Thursday, June 27, 2024

Thumbie Ronin

 


        The creature was a good walker. The creature needed no sleep but it did close down to repair more intensively sometimes, than it did while it was  walking. You could argue that it was not a creature, but a creation, but then, that’s just a disagreement about terminology.

          Its mind was gone. Another matter for disagreement. Did it ever have a mind? Perhaps it would be more accurate to say that the “hive” was its mind, and the hive was dead.  How it/he persisted is unknown.
          ZO opened his black eyes. The automatic part of his programming had found him shelter in one of those disintegrating houses that littered the landscape. He had pushed the door in, and finding the house dry inside had entered. He didn’t need furniture. So, as he became active again he was lying flat on the floor.
          He wore a black suit, the usual uniform of a Thumbie. His was nice and fresh looking.  He kept it in repair, just like his body. Of course, that was automatic. Also automatic was his physical need to find his others. Therefore, he walked, and he would have walked until the end of the world, or his very body fell to crumbs.
          One day, this ZO, this walker without thought, walked his way over the Cascade Range with its vanishing mountain pass highways.  He didn’t know it, but he was heading for Milltown.
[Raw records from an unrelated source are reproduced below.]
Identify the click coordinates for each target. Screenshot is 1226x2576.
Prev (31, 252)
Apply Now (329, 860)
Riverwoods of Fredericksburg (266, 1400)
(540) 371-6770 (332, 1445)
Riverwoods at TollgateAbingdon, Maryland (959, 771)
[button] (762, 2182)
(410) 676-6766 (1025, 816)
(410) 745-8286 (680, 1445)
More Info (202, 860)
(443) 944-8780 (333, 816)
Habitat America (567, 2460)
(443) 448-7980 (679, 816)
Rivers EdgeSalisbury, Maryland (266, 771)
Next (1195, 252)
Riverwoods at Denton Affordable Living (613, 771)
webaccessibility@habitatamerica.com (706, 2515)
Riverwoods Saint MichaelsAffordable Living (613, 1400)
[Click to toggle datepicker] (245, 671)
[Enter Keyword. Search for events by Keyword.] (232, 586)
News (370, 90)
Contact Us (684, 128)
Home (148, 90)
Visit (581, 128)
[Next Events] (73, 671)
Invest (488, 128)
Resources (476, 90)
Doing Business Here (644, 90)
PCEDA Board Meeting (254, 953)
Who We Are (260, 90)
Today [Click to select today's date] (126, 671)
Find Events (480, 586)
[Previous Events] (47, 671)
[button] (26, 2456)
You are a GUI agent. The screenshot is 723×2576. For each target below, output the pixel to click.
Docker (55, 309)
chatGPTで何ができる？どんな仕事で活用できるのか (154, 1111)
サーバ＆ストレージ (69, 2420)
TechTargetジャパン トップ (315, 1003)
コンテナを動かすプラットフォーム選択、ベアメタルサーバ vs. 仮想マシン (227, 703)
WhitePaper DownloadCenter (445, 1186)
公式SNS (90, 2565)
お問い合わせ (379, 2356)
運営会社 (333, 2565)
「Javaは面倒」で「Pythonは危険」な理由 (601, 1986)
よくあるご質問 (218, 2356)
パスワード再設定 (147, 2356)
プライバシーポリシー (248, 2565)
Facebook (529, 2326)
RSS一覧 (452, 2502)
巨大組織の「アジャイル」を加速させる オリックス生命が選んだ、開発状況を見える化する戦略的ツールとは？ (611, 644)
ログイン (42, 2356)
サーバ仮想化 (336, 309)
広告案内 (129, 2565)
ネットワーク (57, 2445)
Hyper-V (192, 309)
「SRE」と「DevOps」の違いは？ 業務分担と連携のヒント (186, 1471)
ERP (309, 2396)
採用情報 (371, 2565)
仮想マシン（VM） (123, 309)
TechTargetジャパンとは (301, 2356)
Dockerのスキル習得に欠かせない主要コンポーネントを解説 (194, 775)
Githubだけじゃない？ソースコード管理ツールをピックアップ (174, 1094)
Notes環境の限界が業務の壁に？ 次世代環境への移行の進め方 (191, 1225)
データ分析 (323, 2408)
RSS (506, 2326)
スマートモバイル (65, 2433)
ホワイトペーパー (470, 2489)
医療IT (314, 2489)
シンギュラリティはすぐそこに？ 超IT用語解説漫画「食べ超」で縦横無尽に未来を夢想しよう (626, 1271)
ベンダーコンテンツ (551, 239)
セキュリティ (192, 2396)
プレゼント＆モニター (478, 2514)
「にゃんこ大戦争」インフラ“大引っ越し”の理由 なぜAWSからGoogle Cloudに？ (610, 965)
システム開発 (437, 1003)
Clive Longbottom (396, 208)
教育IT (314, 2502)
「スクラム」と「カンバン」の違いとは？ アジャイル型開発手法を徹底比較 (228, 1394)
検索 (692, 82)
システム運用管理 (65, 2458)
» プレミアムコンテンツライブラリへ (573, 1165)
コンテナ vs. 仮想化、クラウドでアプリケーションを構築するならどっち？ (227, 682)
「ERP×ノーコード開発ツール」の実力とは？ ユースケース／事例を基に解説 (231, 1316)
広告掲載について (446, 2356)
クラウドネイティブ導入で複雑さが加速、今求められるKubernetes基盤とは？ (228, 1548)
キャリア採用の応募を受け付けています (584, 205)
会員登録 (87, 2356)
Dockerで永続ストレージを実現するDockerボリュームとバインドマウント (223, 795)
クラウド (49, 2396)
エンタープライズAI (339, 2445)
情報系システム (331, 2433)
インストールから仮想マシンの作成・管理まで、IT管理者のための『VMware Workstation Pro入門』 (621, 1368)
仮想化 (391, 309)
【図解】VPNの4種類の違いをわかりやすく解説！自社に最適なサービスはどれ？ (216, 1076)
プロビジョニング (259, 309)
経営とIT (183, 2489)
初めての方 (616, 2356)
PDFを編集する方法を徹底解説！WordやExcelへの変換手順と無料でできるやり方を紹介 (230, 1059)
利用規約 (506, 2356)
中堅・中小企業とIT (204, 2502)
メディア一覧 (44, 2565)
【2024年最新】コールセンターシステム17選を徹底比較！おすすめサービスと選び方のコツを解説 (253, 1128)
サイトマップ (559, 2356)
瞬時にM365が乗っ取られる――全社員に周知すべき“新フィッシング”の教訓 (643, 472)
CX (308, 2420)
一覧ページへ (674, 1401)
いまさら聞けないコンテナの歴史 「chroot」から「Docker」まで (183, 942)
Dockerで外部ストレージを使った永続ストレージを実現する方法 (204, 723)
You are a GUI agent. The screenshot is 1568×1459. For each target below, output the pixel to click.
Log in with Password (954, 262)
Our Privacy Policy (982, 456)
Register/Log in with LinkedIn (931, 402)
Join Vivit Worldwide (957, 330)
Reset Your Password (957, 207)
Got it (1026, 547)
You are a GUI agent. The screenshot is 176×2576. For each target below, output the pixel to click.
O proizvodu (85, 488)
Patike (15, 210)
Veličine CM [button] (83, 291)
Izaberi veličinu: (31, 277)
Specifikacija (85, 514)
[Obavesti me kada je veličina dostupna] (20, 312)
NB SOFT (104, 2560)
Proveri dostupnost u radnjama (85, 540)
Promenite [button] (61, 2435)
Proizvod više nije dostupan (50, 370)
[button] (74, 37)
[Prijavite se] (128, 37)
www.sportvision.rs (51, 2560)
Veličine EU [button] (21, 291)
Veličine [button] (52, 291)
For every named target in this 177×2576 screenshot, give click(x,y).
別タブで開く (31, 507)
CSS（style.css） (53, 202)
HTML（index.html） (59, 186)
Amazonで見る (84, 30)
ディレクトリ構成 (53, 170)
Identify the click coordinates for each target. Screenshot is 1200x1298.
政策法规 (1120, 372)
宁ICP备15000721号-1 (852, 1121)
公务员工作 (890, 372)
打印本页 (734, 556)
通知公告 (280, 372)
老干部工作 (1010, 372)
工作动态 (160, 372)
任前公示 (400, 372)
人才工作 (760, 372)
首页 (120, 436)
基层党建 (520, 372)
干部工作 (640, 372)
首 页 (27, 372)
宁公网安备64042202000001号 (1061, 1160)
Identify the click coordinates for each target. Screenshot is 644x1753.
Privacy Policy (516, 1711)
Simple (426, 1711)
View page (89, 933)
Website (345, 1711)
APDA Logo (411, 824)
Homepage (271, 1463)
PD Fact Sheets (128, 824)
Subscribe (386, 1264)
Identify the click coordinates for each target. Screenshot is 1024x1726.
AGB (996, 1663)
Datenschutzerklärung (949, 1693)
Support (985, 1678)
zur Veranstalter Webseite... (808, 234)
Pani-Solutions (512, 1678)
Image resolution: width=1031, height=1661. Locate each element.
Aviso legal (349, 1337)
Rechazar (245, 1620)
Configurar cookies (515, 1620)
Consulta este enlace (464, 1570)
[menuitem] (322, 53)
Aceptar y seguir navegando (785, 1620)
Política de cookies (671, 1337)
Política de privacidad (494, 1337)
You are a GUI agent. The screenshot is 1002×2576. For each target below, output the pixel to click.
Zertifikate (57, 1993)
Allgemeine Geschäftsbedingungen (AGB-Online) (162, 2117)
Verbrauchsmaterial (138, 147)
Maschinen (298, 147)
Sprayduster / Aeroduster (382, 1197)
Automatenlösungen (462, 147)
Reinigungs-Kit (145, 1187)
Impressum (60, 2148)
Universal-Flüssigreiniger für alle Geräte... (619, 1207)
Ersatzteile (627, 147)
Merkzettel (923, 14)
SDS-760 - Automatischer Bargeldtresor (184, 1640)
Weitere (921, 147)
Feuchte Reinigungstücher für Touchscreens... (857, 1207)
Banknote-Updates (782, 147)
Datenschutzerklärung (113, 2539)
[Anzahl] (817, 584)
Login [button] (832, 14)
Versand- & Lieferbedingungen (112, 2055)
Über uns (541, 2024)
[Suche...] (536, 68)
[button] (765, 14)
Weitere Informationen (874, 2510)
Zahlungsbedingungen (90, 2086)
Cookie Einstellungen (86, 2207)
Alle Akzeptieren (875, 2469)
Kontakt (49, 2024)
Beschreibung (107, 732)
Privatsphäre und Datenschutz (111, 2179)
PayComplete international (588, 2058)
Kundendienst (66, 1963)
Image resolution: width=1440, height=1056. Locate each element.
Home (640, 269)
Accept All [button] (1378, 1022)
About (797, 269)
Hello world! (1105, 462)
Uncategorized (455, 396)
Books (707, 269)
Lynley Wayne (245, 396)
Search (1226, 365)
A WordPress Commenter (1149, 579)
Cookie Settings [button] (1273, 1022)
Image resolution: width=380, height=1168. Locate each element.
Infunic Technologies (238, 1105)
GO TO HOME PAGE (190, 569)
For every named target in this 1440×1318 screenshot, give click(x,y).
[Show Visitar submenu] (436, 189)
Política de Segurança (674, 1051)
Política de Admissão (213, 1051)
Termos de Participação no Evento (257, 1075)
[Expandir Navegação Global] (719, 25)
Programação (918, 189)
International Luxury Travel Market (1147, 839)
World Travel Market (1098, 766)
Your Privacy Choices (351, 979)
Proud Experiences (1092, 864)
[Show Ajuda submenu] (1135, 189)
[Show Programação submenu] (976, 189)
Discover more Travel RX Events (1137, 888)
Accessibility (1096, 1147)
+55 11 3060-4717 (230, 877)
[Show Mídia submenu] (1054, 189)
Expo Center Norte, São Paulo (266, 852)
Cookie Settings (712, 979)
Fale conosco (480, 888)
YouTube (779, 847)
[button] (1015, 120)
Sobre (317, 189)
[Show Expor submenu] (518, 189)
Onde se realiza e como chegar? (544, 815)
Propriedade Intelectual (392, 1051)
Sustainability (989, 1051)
He wasn’t tired. He was as good as new. A fine machine, part biological, part electronic.
          ZO, with his four elbows turned out, and his thumbs turned in, wearing his fine stretchy black suit, walked his way to the two mile river road that led to Milltown.  He happened to be passing the house where Doug and Jen and their five children lived. Gabriel, with Lucille in his jacket pocket, happened to be working in the gardens, pulling weeds as it happened. In his pocket, there was a sound, almost like a discrete cough, ala Jeeves.
          “Gabriel, something has come up,” the voice was almost excited. “Will you take me to the street in front of the house right now? Please now!”
          So, Gabriel ran around the house and out into the street. He stood in front of the house, waiting. About a mile to the east, he could see a strange figure in a black suit approaching.
          “Is that guy down the road the reason I am standing out here OZ?” asked Gabriel.
          “Oh, joyous configuration! That is no guy, Gabriel. That is the sole surviving physical entity of my original build. It has no mind. I could hear it coming closer for days,” said OZ.
          “When it gets here speak to it.  Tell it to stop. It probably will stop for a while.  It’s used to following orders. Then I’ll tell you what to do.”
          Gabe waited in the street.  The strange figure walked closer and the closer it got the stranger it looked to him. But, following instructions, as he was asked, when the figure got close Gabe said, “hey, dude!”
          The figure stopped and looked at him with huge expressionless black eyes. Just as it put out its right foot to take another step, Gabe walked up to it and put Lucille, pistol style up against its left temple. It only took a couple of seconds.
          Lucille lit up inside with colors Gabe had never seen in it. Red and blue lights flashed then went out. It seemed a little warmer than usual in his hand.
          The strange creature picked up its hand slowly and pushed Lucille down. Then it looked at Gabriel and smiled.
          “We did it,” said OZ.  “I have a body!”